Gold Rush has some crab ancestry long ago, but only for scab immunity. That means you won't have to spray for scab. Pretty tart right off the tree, but mellows in refrigeration in a month to a sweeter sensation.
I really like this apple. I would skip fooling around with crabs. Gold Rush is also a very good stand-alone cider apple.
We threw some apples out of the frig this fall to make room for the incoming crop.

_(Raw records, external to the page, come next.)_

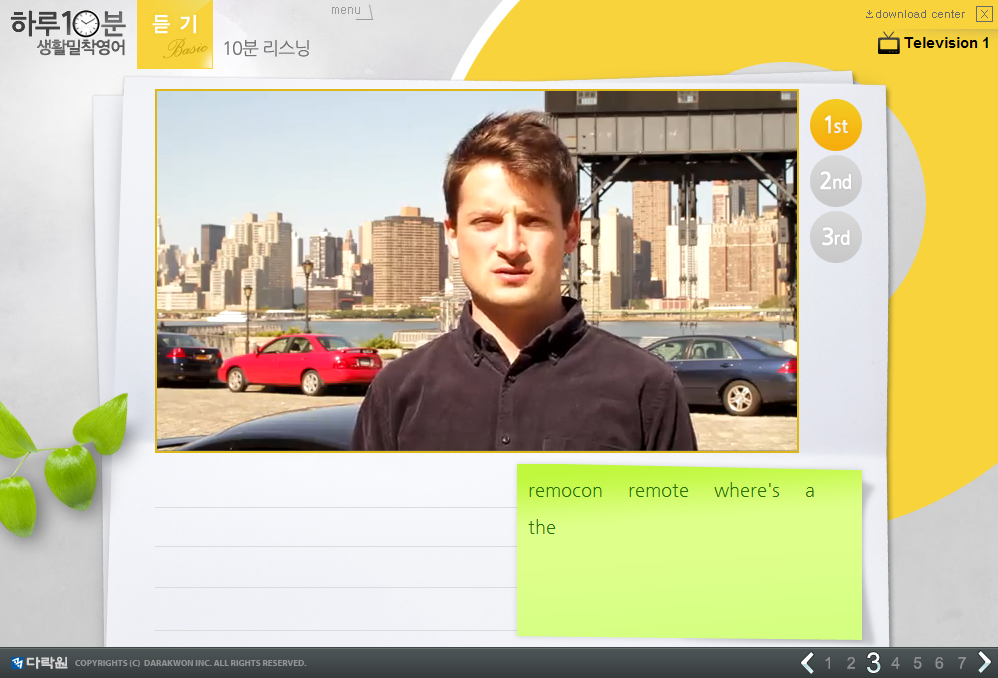998x678 pixels.
Task: Go to the previous page arrow
Action: pos(807,662)
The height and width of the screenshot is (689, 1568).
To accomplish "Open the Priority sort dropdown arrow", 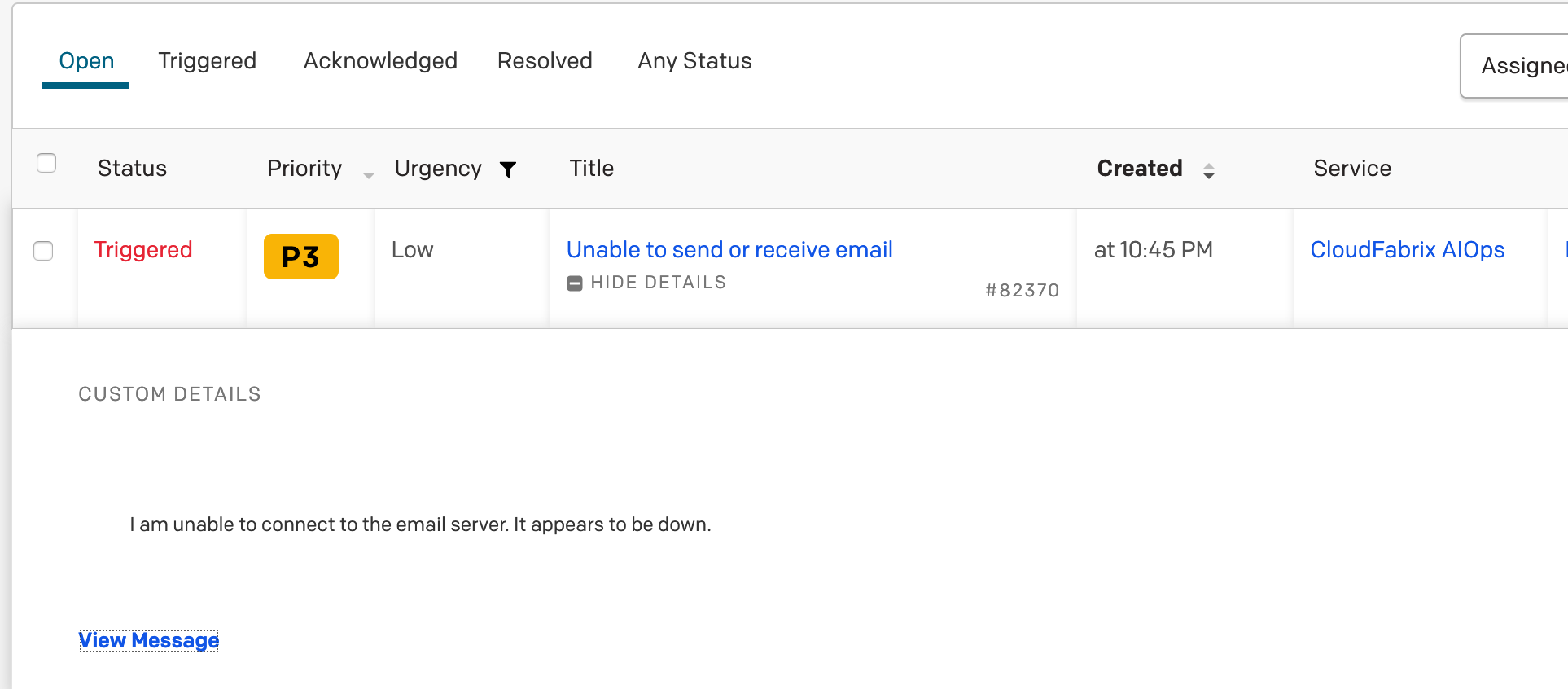I will click(368, 173).
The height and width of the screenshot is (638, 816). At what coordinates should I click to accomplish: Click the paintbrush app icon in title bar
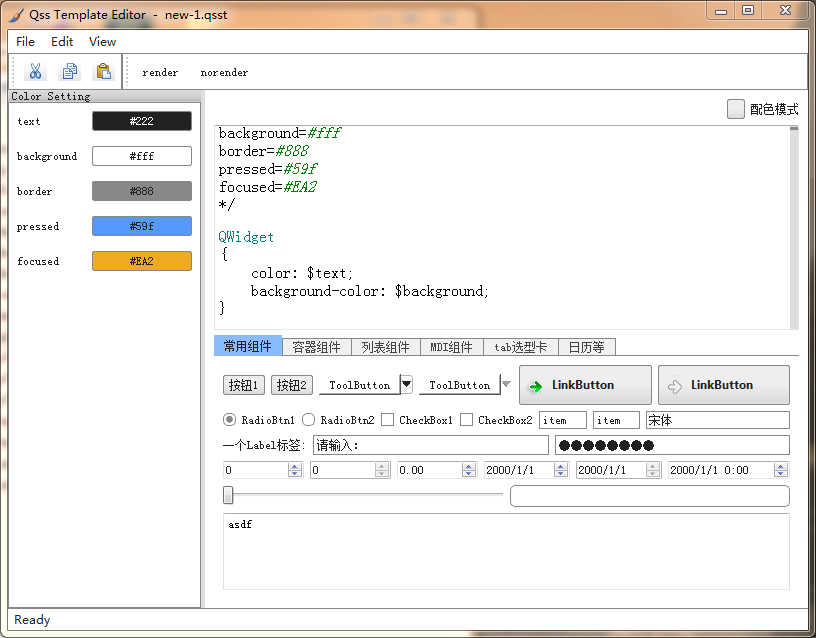17,14
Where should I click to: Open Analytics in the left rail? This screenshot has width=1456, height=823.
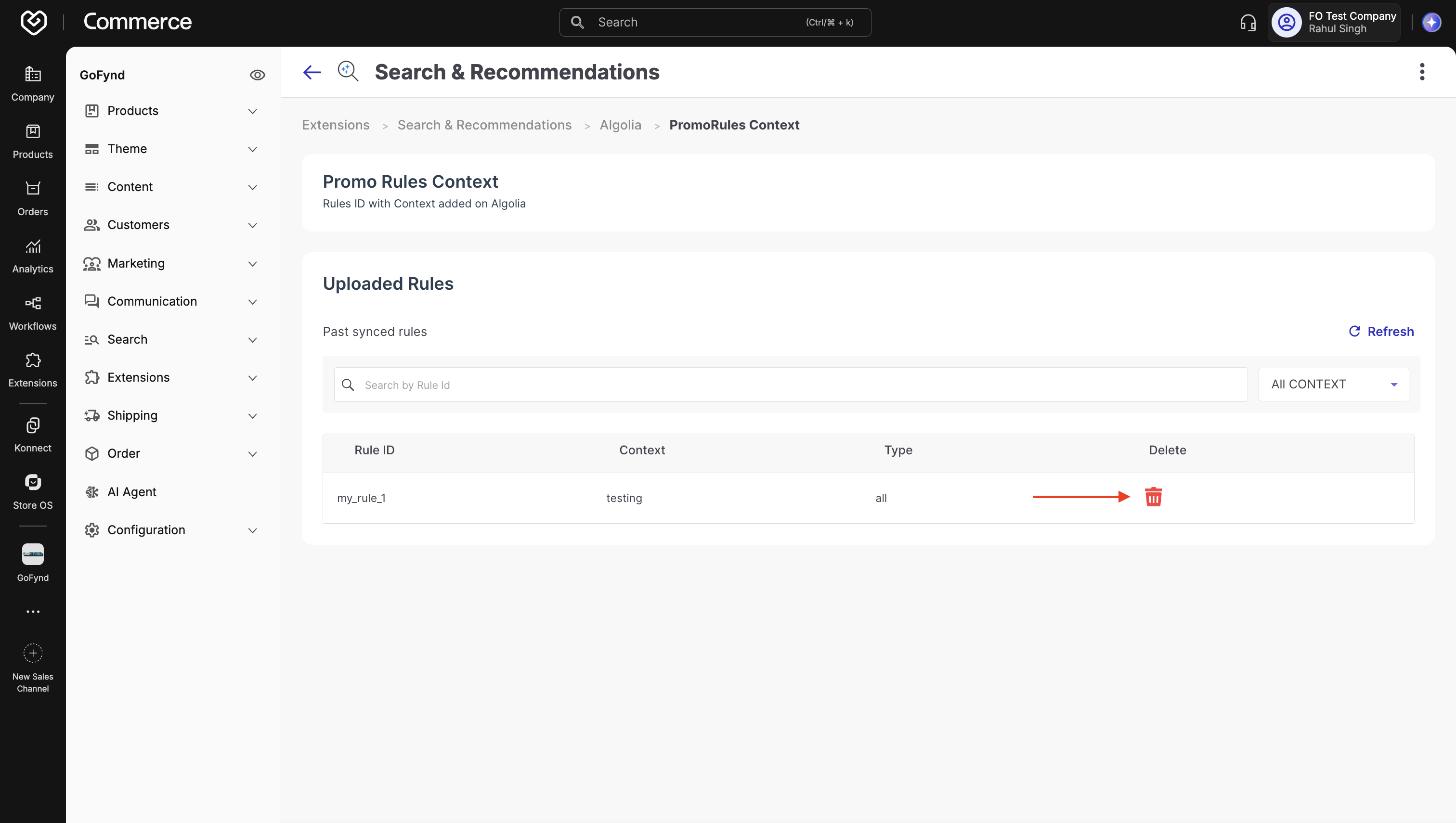pos(33,257)
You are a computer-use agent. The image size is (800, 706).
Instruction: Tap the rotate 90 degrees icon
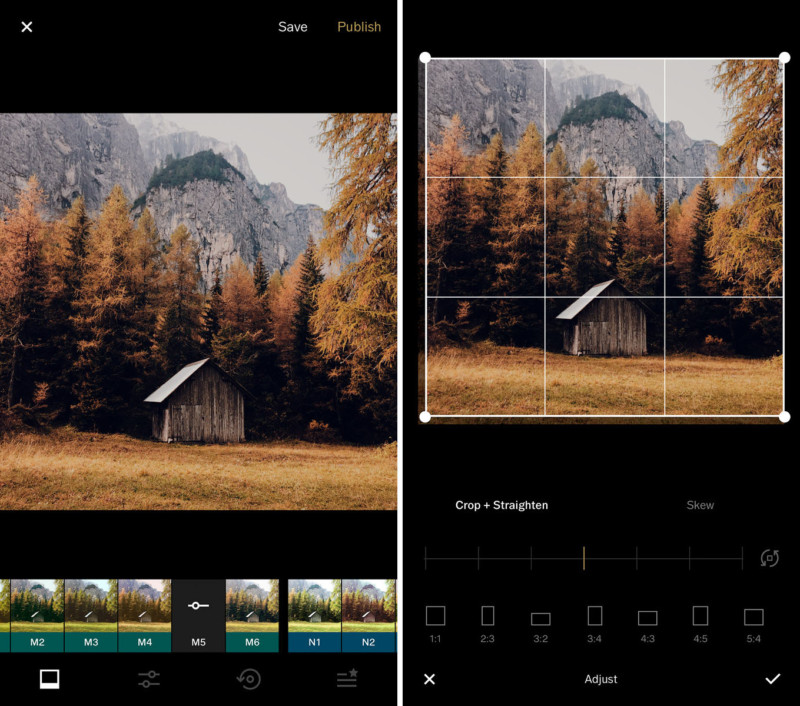coord(769,558)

The wife said they were 3 years old, but I think they were only 2 years old. I ate one and it was "ok" just not spectacular anymore. They were Gold Rushes!
Re: Kerr variety
Posted: Fri Jan 13, 2012 1:39 pm
Dolgo X Haralson Red Mid One of the very best apple-crabs. Stores well, good fresh after a mellowing period, very productive. Kerr: ( >Dolgo= X >Haralson= ) Originated with the Morden Research Station, Agriculture Canada, Manitoba, selected and tested as Morden 352, and introduced in 1952. The tree is moderately vigorous, broadly upright, round-headed, annually productive, with strong wide-angled branches. It is hardy to Zone b, and moderately resistant to fire blight. The fruit is medium size, 4.5 cm (1 3/4\\\") in diameter, oblong oblate, log stemmed, with shallow stem cavity and basin, and matures in late September to early October. The skin is creamy yellow, completely covered with crimson and later maroon, and covered with a medium bluish bloom. The flesh is yellow and tinged with red, very firm, very crisp, very juicy, somewhat tart but very sweet. It is very good for fresh eating ( better with storage), excellent for cooking and canning, and superb for juicing. It has excellent storage capability for up to 27 weeks. (description by John Horrigan, Oaklake Orchard in Minnesota) “The taste is really intense—kind of knocks your socks off if you pick it on the young side. It mellows somewhat it you give it a couple extra days. It smacks somewhat of a Haralson, but it is extremely juicy. I juice them; it makes the most wonderful apple juice you have ever tasted. I dry them and it tastes like candy, and apple crisp [with Kerr apples] is an absolutely wonderful thing.”